Originally GFK Flight Support, the FBO and its facilities were purchased by the Saginaw, Michigan-based Avflight Corporation and re-branded as Avflight Grand Forks in 2015.

==Airlines and destinations==

===Passenger===

Allegiant Air uses Airbus A320-214s and Airbus A319-111s to Las Vegas, Phoenix, and Orlando. Delta Connection uses Bombardier CRJ900s and Embraer E175s operated by SkyWest Airlines to Minneapolis.
| Destinations map |

| Airlines | Destinations | Refs |
|---|---|---|
| Allegiant Air | Seasonal: Las Vegas, Orlando/Sanford, Phoenix/Mesa |  |
| Delta Connection | Minneapolis/St. Paul |  |

===Cargo===
FedEx Express was the second-largest employer at KGFK. The FedEx ramp at KGFK served the entire state of North Dakota, northwestern Minnesota, and small portions of South Dakota and Montana. FedEx had over 100 employees—customer service representatives, ramp agents, couriers, semi-drivers and jet aircraft and vehicle maintenance workers. Ramp agents worked evening or early morning shifts, loading and unloading the aircraft, feeder planes and trucks. FedEx contracted with Corporate Air to provide pilots and maintenance for eleven feeder aircraft. Corporate Air was KGFK's tenth-largest employer.
------------------------
Questions to answer:
1. Update the airport text, starting at "Originally GFK Flight" and stopping after "Forks in 2015.", with "re-branded" changed to "renamed".
2. List every aircraft type that the airport text names for passenger service.
The lines that follow are separate material and are not part of the airport text.

Information supplied:
------------------------
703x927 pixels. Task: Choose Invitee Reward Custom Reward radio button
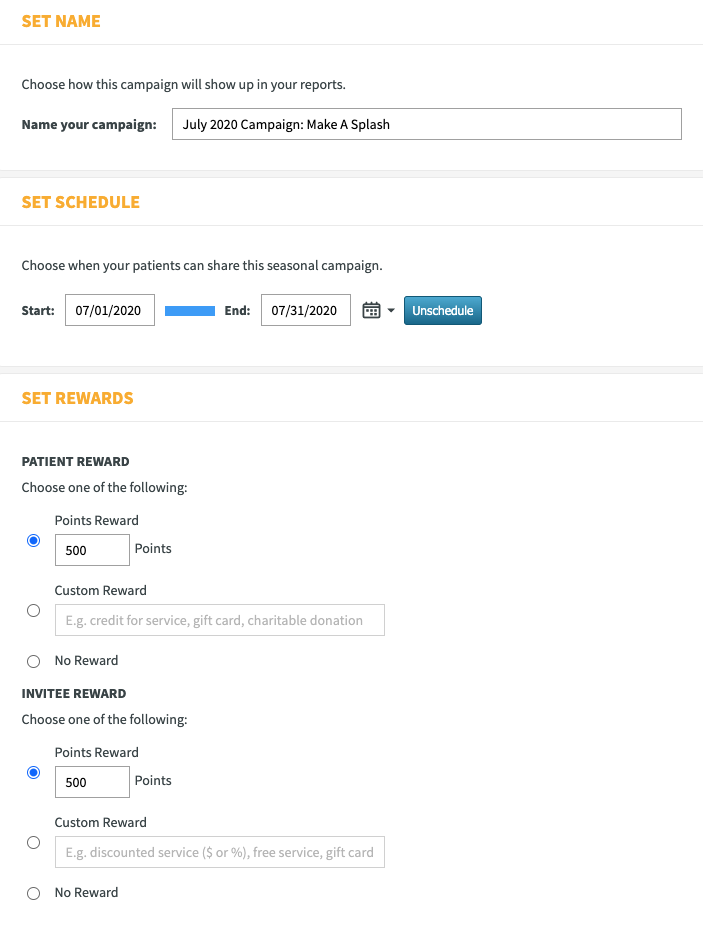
------------------------
Outputs for the tasks:
1.
Originally GFK Flight Support, the FBO and its facilities were purchased by the Saginaw, Michigan-based Avflight Corporation and renamed as Avflight Grand Forks in 2015.

2. Airbus A320-214s, Airbus A319-111s, Bombardier CRJ900s, Embraer E175s